Salon de thé - Partie 3
Nov. 23rd, 2014 05:10 am![[personal profile]](https://www.dreamwidth.org/img/silk/identity/user.png)
Schwann Raven Oltorain – pour faire plus simple pour tous, il se faisait appeler « Raven » -, de son vrai nom Damuron Altomais, était un homme célibataire se rapprochant de plus en plus de la quarantaine et, profitant du fait qu'il logeait seul dans son appartement, vivait sa vie comme cela lui entendait. Entre ses cheveux bruns qu'il gardait attachés la plupart du temps – il ne les détachait que quand il devait soigner son apparence pour une occasion particulière -, sa barbe de trois jours, ses yeux bleus et sa tenue souvent débraillée – il portait souvent soit une vieille cravate violette, soit une ancienne veste sans forme dans les mêmes tons -, il faisait négligé mais restait un assez bel homme malgré tout. Mais, dans le quartier, presque personne ne savait que, contrairement à ce qu'il laissait paraître, il venait d'une famille fortunée et qu'il pouvait, s'il le désirait, se payer bien mieux que le simple deux pièces dans lequel il logeait.

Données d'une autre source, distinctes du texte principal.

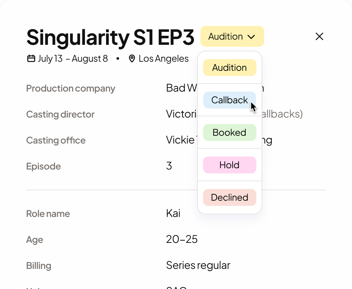This screenshot has height=289, width=352.
Task: Click the location pin icon
Action: coord(132,59)
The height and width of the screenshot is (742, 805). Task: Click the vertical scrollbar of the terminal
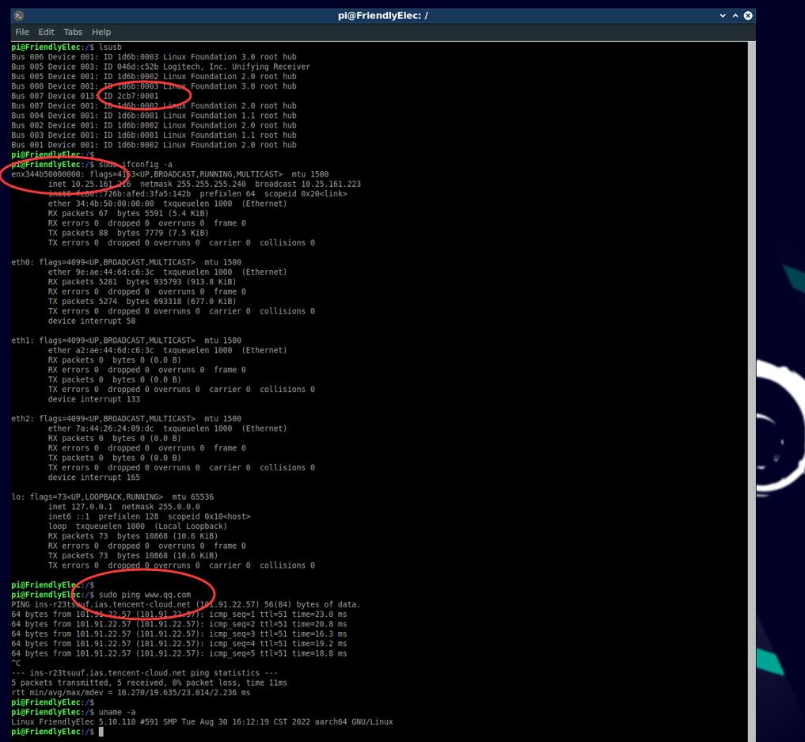pyautogui.click(x=752, y=391)
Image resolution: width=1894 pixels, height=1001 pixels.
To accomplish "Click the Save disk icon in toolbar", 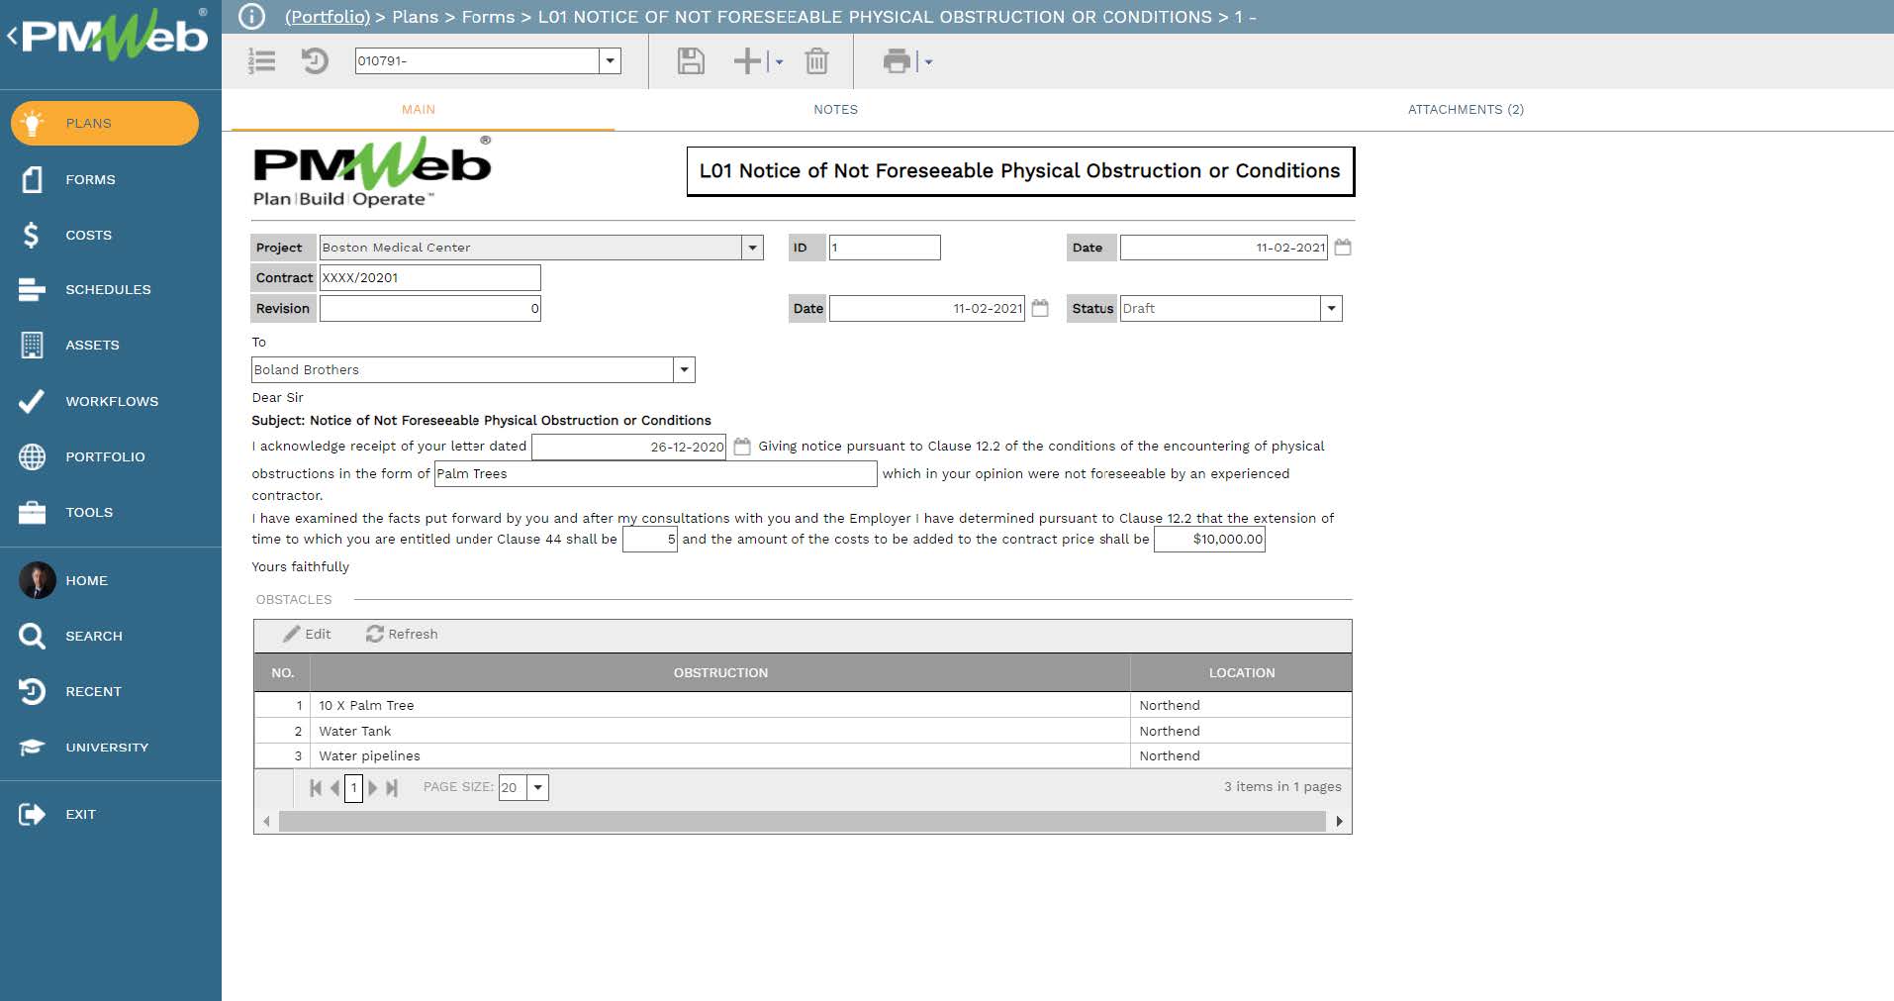I will coord(690,61).
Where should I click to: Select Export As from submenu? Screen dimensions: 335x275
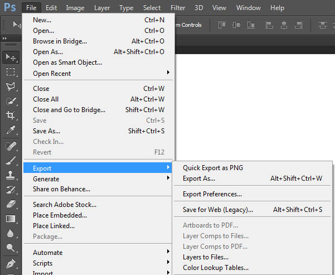(199, 179)
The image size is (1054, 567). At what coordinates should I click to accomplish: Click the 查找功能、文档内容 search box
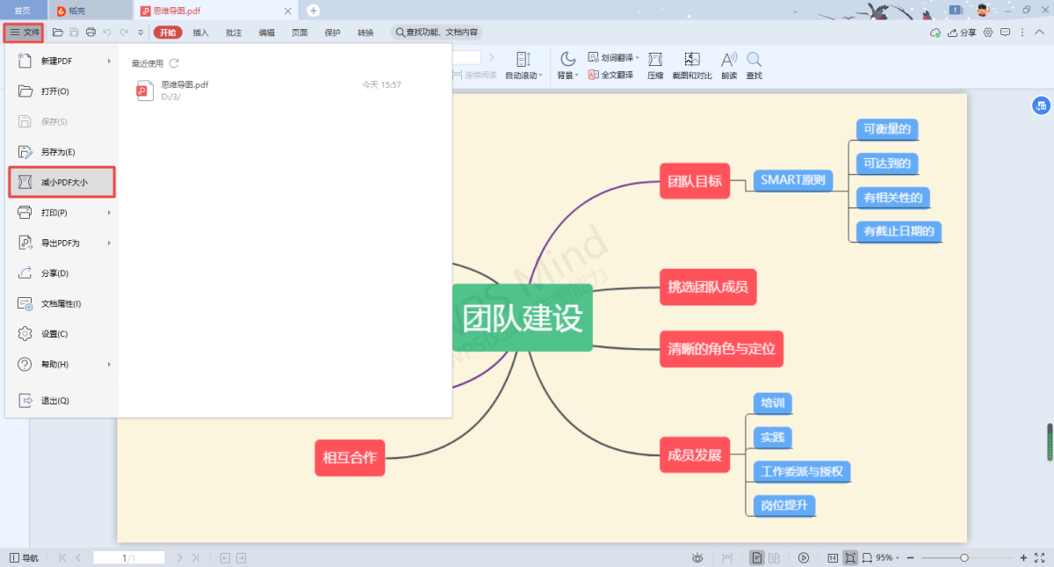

A l'origine, il avait été contraint de rejoindre les forces de l'ordre, son père en ayant plus qu'assez de le voir courir après toute représentante de la gente féminine et espérant qu'il deviendrait assez sérieux pour prendre sa suite. Raven y avait rencontré la seule femme dont il tomba vraiment amoureux : Casey. Mais la vie étant ce qu'elle était, lors d'une arrestation, ils n'avaient pas vu que leur homme avait un complice et, qui plus est, armé. Sa coéquipière avait pris le coup à sa place, s'étant interposée pour le protéger.
Si le coupable avait fini par être arrêté puis jugé, elle par contre était morte sur le trajet de l'hôpital, ce qui l'avait profondément affecté au point qu'il avait décidé de tout plaquer pour recommencer une nouvelle vie ailleurs et se reconstruire, changeant au passage son nom pour ne pas être retrouvé.
Arrivé dans cette ville, il avait vite trouvé cet appartement dans ce quartier qui était à un prix intéressant, s'était dégoté un travail lui permettant de payer ses factures et avait définitivement coupé les ponts avec sa vie passé ainsi que sa famille. Il sortait de temps en temps avec des femmes rencontrées dans un bar mais rien de sérieux.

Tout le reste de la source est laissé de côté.